Ten years later, the Neighborhood Improvement Initiative, as it came to be known, was an acknowledged disappointment. While the initiative did improve life in the three neighborhoods, its impact did not reflect the large investments of financial and human resources.
What went wrong? How can the Hewlett Foundation and its colleagues in the community and philanthropy learn from the experience of the Neighborhood Improvement Initiative? Those are the central questions the Hewlett Foundation sought to answer in a report called Hard Lessons about Philanthropy and Community Change from the Neighborhood Improvement Initiative, by researchers Prudence Brown and Leila Fiester. Read the report by clicking here.
With the report’s release, Hewlett Foundation President Paul Brest reflected on what it means to admit that a strategy and a large investment failed.

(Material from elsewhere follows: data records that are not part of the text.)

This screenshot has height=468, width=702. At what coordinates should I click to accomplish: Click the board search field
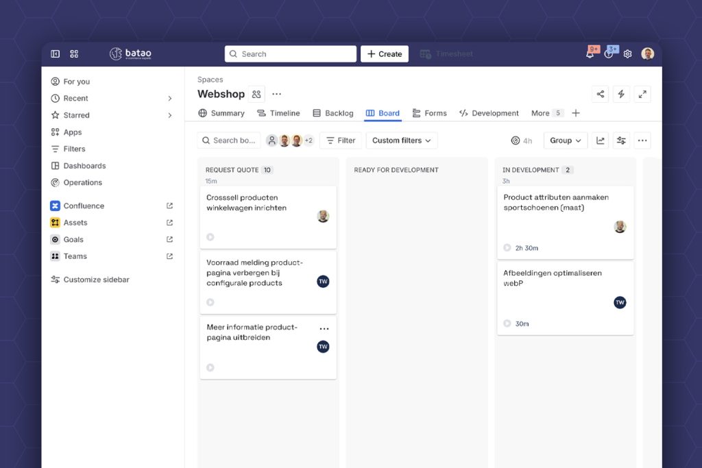[229, 140]
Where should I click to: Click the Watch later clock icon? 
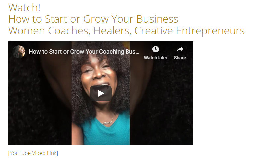[155, 49]
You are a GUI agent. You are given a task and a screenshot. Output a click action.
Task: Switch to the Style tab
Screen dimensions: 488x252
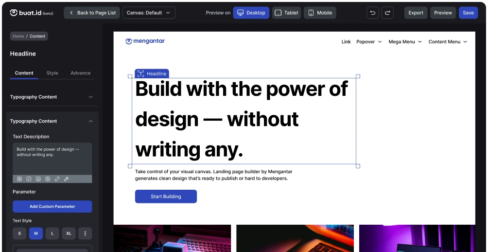coord(52,73)
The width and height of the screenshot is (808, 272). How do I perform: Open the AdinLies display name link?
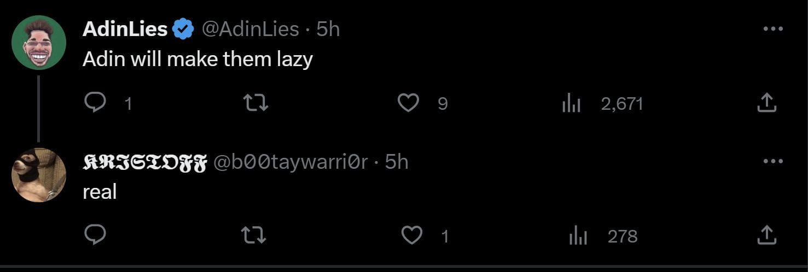[x=125, y=29]
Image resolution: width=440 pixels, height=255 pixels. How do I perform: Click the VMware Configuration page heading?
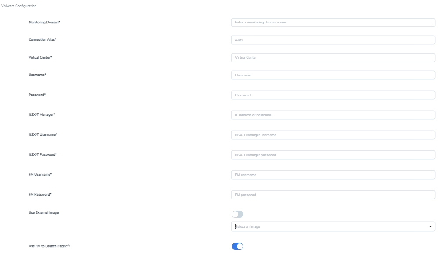click(x=19, y=6)
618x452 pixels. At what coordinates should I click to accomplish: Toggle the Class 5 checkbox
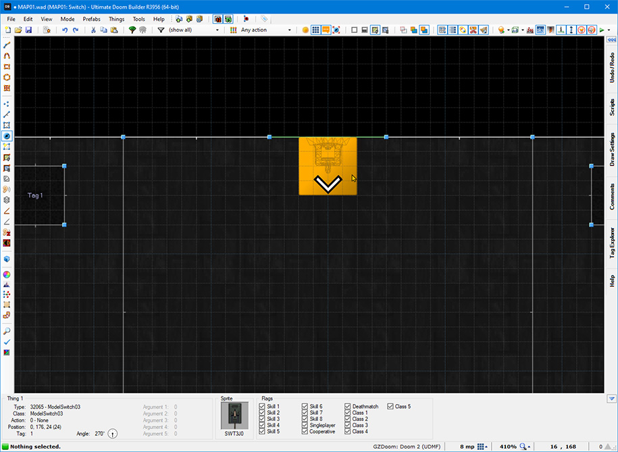point(390,407)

This is the story of a philanthropic initiative that did not meet the expectations of its many stakeholders. Given the challenging social problems that foundations and our grantees try to solve, we should expect that we will often fail to achieve our shared aspirations. When this happens, we should seize the opportunity to understand the causes in order to improve our own performance and benefit others working in the field.
From 1996 through 2006, The William and Flora Hewlett Foundation committed over $20 million to a Neighborhood Improvement Initiative (NII), an initiative designed to improve the lives of residents in three Bay Area communities—West Oakland, East Palo Alto, and the Mayfair area of East San Jose. The Hewlett Foundation enlisted three community foundations as “managing partners,” and we created new organizations as well as involving existing ones in the neighborhoods. The NII was intended both to achieve tangible improvements for residents and to strengthen the long-term capacity of the community foundations and neighborhood organizations to sustain change.

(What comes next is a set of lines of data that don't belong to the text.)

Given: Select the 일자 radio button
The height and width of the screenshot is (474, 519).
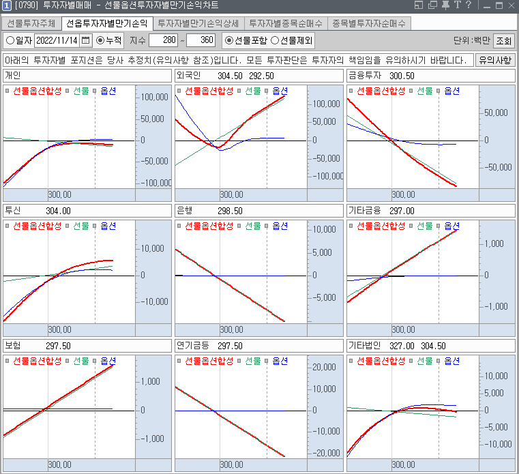Looking at the screenshot, I should pos(10,40).
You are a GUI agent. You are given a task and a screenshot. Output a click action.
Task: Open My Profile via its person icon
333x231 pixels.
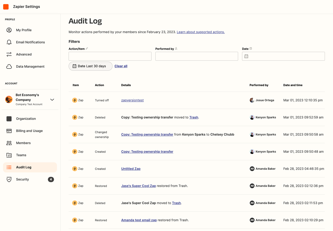[9, 30]
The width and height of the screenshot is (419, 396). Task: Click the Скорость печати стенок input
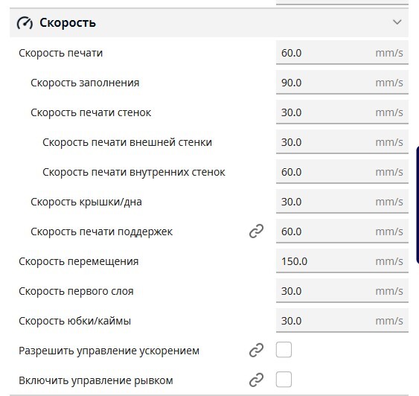point(342,112)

While the West Oakland project self-destructed early on, the NII left Mayfair and East Palo Alto better than it had found them, and helped create organizations that continue to serve their residents in youth development, education, public safety, and other areas. Despite the huge investment of financial and human resources, however, the NII fell far short of achieving the hoped-for tangible improvements in residents’ lives. While some stakeholders view characterizing the NII as a failure as too harsh, it certainly was a great disappointment.
Learning from failure or disappointment is more easily said than done. Understandably but regrettably, “failure” is treated as a dirty word in the nonprofit sector. While the main cost of a foundation’s acknowledging failure is some bruised egos, other organizations’ future funding may be on the line. In any event, consistent with the adage that victory has a thousand fathers but defeat is an orphan, unsuccessful ventures more often lead to finger pointing than reflection. Thus, the learning process begs for the perspective of a neutral party.

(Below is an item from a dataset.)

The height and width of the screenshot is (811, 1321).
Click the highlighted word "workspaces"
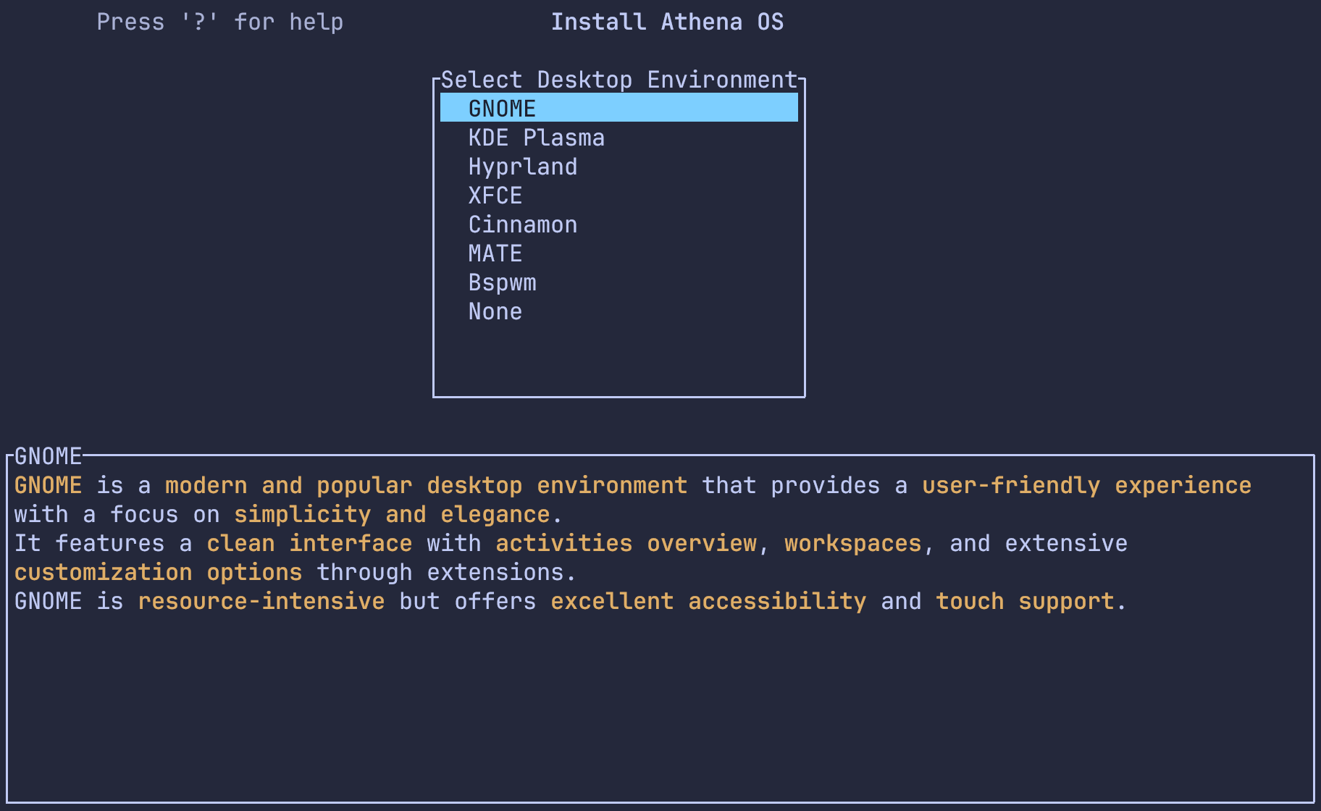(852, 543)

The entire field is fortunate that two acknowledged experts in community development were willing to undertake this study, and also fortunate that many participants in the NII were willing to speak frankly to them. In the face of the Rashomon-like quality of this complex venture, Prudence Brown and Leila Fiester have done a remarkable job identifying what is known and what is contested. Most important, they have drawn valuable conclusions that will help others who are undertaking comprehensive community initiatives.
I leave it to their study to describe implications for the field. Here, I will just mention the major lessons that the Hewlett Foundation took away from the experience. For us, it reinforced the critical importance of clarity about goals, strategies, and indicators of progress, as well as the need for all the participants in a joint venture to agree on these matters at the outset. This does not foreclose significant course corrections along the way—but that term implies that there is a course to correct, and this was not always evident in the NII.
At any given time, the NII had a mix of substantive and capacity-building goals for improving residents’ lives and building indigenous capacity to continue doing so after the initiative ended. But the specific projects were constantly changing, and the strategies never quite kept up with them, nor did efforts to assess their progress. Indeed, it was not until some time into the venture that the NII articulated and pursued clear, tangible objectives for improving the communities and began to assess progress toward them.
Efforts to strengthen disadvantaged communities require perseverance, patience, and sustained focus on a limited number of strategies. The role of evaluation is seldom to determine whether one has ultimately succeeded, but rather to give the participants the feedback necessary to know whether they are on the path to success so that they can make adjustments if they are not.
Like most of the other participants, we came to understand these principles better during the course of the NII. The Foundation’s efforts to induce other NII participants to focus on outcomes were seen as heavy-handed, doubtless with some reason. Given the complex relationships among the various organizations, and the power dynamics that infused them, what the Foundation intended as helpful interventions were sometimes taken as capricious intrusions.
The NII experience has not made us skeptical about undertaking ambitious systemic approaches to social change locally and globally. But it has given us a renewed understanding that such change is as difficult as it is important. It has heightened our consciousness of the power that funders wield. And I hope that it has improved the Foundation’s ability to wield that power respectfully at the same time that we press grantees and ourselves to attain the clarity of goals, strategies, and feedback that is essential to such ventures having even a chance of success.
For all the problems described in the report, we are proud of our partners’ and our own work in East San Jose and East Palo Alto—work that continues to bear fruit. And we continue to collaborate productively with Bay Area community foundations to improve the prospects for disadvantaged communities in the region.
I hope that readers will find Prudence Brown’s and Leila Fiester’s report as helpful as my colleagues and I have.